American doom metal band

Internal Void is an American doom metal band from Frederick, Maryland.

==Biography==
Internal Void came together in 1987 after Kelly Carmichael, Eric Little and Adam Heinzmann attended a Saint Vitus concert. The band later recruited J.D. Williams as a vocalist and put out two demo recordings in the late 80s/early 90s (Voyage and Smokestack). Hellhound Records picked them up in the early 90s along with several other Maryland doom bands (The Obsessed, Wretched, Unorthodox, Iron Man, Revelation). They had two songs featured on the Hellhound sampler What the Hell! in 1991. In 1993 they released their debut album, Standing on the Sun. This would prompt a nationwide tour with label-mates Saint Vitus. Not much was heard from the band after Hellhound's demise until 2000, when Southern Lord Records released the band's second album, Unearthed, and a split single with Italian doom artist Paul Chain. By this time original drummer Eric Little had been replaced with former Unorthodox drummer Ronnie Kalimon. Kalimon would later be replaced by doom veteran Mike Smail (Cathedral, Dream Death, Penance) and in 2004 the band self-released their latest album, Matricide. Internal Void have appeared on numerous tribute albums, included albums dedicated Saint Vitus, Blue Cheer, and Italy's Death SS.

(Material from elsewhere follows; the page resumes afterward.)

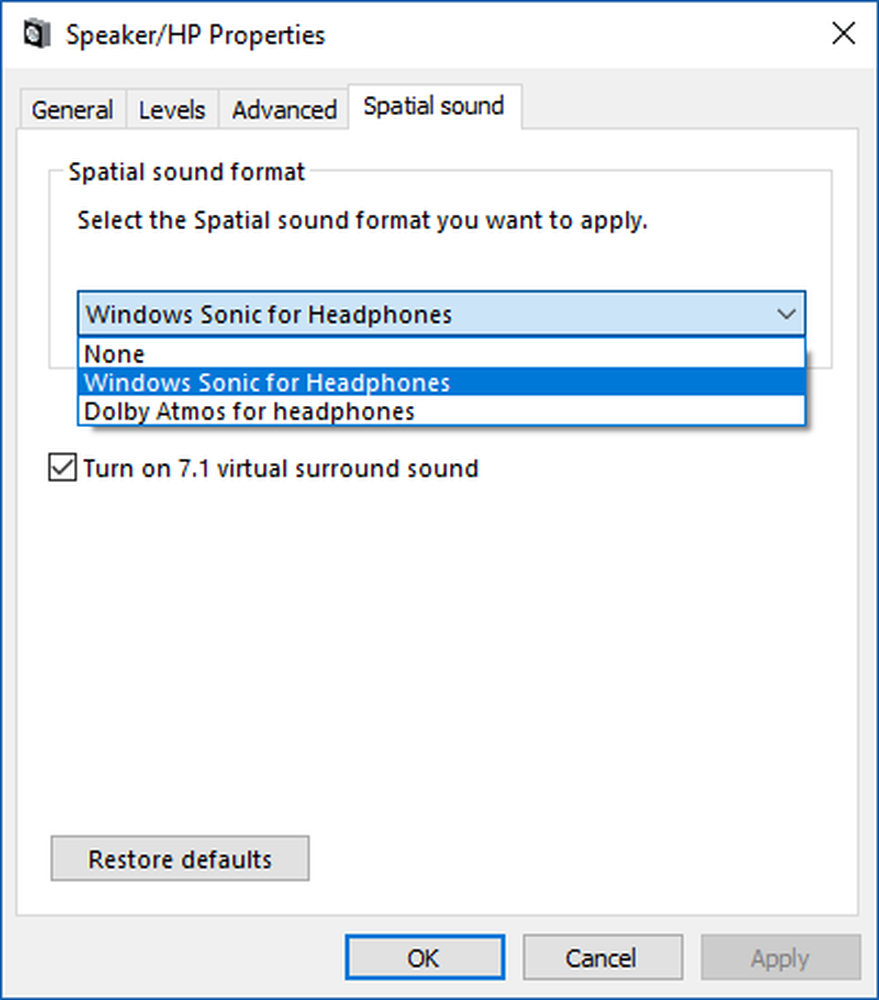Confirm with the OK button
Image resolution: width=879 pixels, height=1000 pixels.
[423, 958]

Carmichael, Heinzmann and Smail all joined Pentagram in 2004 and are featured on Pentagram's album, Show 'Em How.

==Members==

- Current members
- J.D. Williams – vocals (1987–present)
- Kelly Carmichael – guitar (1987–present)
- Adam Heinzmann – bass (1987–present)
- Mike Smail – drums (2004–present)

- Former members
- Eric Little – drums (1987–1995)
- Tony Saunders - drums (1995-1996)
- Ronnie Kalimon – drums (1996–2004)

Timeline

==Discography==

===Albums===
- Standing on the Sun – 1992
- Unearthed – 2000
- Matricide – 2004
- Voyage – 2012

===Singles===
- "Window to Hell" split 7-inch with – 2000

===Compilation tracks===
- "Nothing but Misery" and "Internal Void" on What the Hell! – 1991
- "Blindside" on Metal Injection – 1998
- "Parchman Farm" on Blue Explosion: Tribute to Blue Cheer – 1999
- "Murder Angels" on Beyond the Realms of Death SS – 1999
- "Black Wings of Deceit" on Doom Capital – 2004
- "Prayer for the (M)Asses" on A Timeless Tale – 2004

===Demos===

- Unreleased – 1988
- Basement Tapes – 1988
- Voyage – 1991 (official released by Svart Records in 2012 as LP)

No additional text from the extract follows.